Shard based on the length of the document we want to index.

0000000100000000 // underfilled bloom filter
1011111111111110 // overfilled bloom filter

Result? Less wasted space. Squeeze every bit.


┌──────────────────┐   ┌──────────────────┐   ┌──────────────────┐
│      index       ├─┬▶│  shard 512 bits  ├┬─▶│  block-1 64 docs │
└──────────────────┘ │ └──────────────────┘│  └──────────────────┘
                     │                     │                      
                     │                     │  ┌──────────────────┐
                     │                     ├─▶│  block-2 64 docs │
                     │                     │  └──────────────────┘
                     │                     │                      
                     │                     │  ┌──────────────────┐
                     │                     └─▶│  block-3 64 docs │
                     │                        └──────────────────┘
                     │                                            
                     │                                            
                     │ ┌──────────────────┐   ┌──────────────────┐
                     └▶│  shard 1024 bits ├┬─▶│  block-1 64 docs │
                       └──────────────────┘│  └──────────────────┘
                                           │                      
                                           │  ┌──────────────────┐
                                           └─▶│  block-2 64 docs │
                                              └──────────────────┘

Copy the shards after indexing

Result? Less fragmented memory, faster search.

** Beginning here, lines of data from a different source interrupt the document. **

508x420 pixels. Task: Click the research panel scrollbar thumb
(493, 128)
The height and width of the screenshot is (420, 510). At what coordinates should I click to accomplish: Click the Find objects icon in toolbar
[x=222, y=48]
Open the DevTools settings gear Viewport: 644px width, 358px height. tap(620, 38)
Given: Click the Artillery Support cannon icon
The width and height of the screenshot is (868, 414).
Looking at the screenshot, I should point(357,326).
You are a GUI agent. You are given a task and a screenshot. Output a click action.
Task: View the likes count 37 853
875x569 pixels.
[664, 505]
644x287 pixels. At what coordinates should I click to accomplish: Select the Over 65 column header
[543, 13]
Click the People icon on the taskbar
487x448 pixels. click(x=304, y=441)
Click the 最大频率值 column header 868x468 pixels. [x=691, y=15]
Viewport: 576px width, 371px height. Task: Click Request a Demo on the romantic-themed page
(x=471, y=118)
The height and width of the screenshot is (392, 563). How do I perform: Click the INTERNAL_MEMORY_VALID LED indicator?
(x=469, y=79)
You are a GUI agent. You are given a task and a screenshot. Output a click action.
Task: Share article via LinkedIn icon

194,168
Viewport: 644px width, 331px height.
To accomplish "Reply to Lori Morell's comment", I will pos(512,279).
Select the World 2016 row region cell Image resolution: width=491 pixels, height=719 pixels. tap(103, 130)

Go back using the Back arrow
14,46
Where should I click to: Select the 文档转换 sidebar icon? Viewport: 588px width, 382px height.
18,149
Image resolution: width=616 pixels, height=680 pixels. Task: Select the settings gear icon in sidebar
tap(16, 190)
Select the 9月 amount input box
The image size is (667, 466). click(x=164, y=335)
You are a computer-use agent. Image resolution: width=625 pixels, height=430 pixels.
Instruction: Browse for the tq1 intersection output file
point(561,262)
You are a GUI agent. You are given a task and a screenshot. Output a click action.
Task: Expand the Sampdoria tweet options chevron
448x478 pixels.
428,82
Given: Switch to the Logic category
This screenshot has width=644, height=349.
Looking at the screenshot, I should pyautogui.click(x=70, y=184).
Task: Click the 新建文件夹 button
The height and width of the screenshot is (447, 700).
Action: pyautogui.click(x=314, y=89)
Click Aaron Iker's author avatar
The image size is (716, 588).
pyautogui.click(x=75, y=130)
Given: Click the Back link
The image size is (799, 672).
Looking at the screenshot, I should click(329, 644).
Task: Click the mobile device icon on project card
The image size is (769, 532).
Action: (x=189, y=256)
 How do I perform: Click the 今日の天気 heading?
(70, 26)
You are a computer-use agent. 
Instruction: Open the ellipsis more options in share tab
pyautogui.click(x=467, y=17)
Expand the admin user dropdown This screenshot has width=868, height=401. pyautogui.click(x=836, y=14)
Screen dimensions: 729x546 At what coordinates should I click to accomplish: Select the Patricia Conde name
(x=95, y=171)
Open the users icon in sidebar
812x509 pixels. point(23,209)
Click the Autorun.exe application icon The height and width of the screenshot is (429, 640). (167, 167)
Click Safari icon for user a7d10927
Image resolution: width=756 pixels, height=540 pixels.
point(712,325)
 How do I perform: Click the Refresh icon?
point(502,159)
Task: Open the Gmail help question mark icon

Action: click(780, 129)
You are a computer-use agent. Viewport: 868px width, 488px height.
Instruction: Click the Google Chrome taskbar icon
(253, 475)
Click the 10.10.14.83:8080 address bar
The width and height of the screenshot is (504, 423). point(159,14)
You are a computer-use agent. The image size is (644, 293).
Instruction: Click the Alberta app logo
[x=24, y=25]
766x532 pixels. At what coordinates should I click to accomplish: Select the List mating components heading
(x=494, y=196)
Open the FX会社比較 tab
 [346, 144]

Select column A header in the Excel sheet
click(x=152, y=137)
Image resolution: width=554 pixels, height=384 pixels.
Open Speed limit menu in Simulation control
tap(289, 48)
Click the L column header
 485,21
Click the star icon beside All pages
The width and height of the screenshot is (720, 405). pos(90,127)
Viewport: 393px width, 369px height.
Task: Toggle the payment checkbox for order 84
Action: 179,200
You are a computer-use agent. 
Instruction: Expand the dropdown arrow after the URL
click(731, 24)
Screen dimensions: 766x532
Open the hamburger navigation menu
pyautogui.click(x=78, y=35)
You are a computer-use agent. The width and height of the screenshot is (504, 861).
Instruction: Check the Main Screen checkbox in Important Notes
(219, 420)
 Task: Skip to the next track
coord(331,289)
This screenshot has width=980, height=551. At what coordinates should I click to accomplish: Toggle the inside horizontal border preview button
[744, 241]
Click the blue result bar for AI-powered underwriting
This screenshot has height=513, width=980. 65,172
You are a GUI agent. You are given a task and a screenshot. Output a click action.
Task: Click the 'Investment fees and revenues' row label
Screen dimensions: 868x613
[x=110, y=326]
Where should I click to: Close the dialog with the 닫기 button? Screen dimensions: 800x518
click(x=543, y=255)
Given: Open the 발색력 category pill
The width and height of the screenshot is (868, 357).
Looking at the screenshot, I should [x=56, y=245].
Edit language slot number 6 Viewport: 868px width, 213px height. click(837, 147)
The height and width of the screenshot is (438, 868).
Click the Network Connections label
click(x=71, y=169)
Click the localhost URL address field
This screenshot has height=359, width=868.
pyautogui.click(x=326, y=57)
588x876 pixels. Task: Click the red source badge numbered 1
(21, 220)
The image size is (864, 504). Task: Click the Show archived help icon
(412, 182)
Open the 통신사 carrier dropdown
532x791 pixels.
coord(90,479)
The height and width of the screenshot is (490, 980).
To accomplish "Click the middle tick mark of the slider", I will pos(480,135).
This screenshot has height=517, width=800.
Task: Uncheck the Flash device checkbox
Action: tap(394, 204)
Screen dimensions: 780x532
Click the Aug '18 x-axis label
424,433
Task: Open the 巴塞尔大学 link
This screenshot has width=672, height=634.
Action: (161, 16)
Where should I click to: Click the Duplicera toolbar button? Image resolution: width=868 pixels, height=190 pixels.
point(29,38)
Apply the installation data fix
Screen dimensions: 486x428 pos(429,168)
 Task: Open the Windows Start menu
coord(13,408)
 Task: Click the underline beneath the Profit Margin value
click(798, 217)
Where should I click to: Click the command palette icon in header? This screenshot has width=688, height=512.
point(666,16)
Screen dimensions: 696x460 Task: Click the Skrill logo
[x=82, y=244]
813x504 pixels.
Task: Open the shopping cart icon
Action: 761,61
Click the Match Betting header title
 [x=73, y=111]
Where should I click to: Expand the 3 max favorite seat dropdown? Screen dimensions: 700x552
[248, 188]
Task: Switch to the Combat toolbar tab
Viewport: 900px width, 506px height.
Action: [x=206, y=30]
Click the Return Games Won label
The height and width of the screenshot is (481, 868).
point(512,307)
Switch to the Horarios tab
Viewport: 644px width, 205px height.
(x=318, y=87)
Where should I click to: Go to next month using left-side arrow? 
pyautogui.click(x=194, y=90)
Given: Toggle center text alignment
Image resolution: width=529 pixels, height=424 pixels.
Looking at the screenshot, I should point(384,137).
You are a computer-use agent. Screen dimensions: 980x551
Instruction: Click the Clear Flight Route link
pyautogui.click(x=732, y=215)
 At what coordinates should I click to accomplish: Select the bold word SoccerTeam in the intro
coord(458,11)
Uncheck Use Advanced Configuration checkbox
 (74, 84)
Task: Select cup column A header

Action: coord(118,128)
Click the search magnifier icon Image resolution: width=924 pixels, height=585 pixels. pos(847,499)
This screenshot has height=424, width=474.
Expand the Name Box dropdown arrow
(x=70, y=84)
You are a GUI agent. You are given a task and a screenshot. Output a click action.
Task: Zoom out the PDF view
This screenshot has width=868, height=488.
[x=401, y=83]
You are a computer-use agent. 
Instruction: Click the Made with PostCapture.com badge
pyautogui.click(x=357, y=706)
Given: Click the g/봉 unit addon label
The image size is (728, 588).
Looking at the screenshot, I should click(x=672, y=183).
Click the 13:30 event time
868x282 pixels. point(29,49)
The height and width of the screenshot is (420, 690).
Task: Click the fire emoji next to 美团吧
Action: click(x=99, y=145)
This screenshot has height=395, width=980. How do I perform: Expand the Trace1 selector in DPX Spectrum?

// attempt to save/organise memory shrink lists... https://go.dev/blog/slices-intro#TOC_6
out := make([]int64, len(bloomFilter))
copy(out, bloomFilter)
bloomFilter = out

Frequency Concious Bloom Filter

Rare terms need more hashes to reduce false positive rate

func (ci *CaissonIndex) DetermineHashCount(ngram string) int {
	// version 0.1
	// if nothing that indicates its a very rare term so it needs the most hashes
	// so set that up as the default
	hashCount := 5

	v, ok := ci.termTreatments[ngram]
	if ok {
		weight := float64(v) / float64(ci.highestTermCount) * 100

		if weight >= 10 {
			hashCount = 1
		} else if weight >= 5 {
			hashCount = 2.5
		} else if weight >= 2 {
			hashCount = 3
		} else if weight >= 1.5 {
			hashCount = 4
		}
	}

	return hashCount
}

Result?

Wasted time... For trigrams anyway

New algorithm is mind blowing.

func DetermineHashCount(ngram string) int {
	return 2
}

Restrict Parallelism

Parallelism works... if you have CPU to spare

var sem = make(chan bool, 5) // counting semaphore

func doSearch() { // only 5 instances of this function can run
	sem <- true
		defer func() {
		<- sem
	}()

	// Do CPU/Memory intensive stuff here
}

Searching

The core loop.

func Search(queryBits []uint64) []int {
	var results []int
	var res uint64

	for i := 0; i < len(bloomFilter); i += 2048 {
		res = bloomFilter[queryBits[0]+uint64(i)]

		for j := 1; j < len(queryBits); j++ {
			res = res & bloomFilter[queryBits[j]+uint64(i)]

			if res == 0 { // important! skip shard if nothing!
				break
			}
		}

		if res != 0 {
			for j := 0; j < 64; j++ {
				if res&(1<<j) > 0 {
					results = append(results, 64*(i/2048)+j)
				}
			}
		}

	}

	return results
}

Searching: Visually

Perform & between each row, and if we see 0 skip to next block


Final Result

Rolling average index search time: ~50ms

140,000,000 to 180,000,000 files - roughly 75 billion lines

Index rougly ~100GB RAM

Conclusions

Go. I doubt I could have done it in another language.

Bloomfilters + Trigrams works well. As far as I know this is globally unique. Nobody else I know uses this approach.

A minimal version is available for you to play with https://github.com/boyter/indexer

Users probably don't care how searchcode's index works, but I know. Now you do too.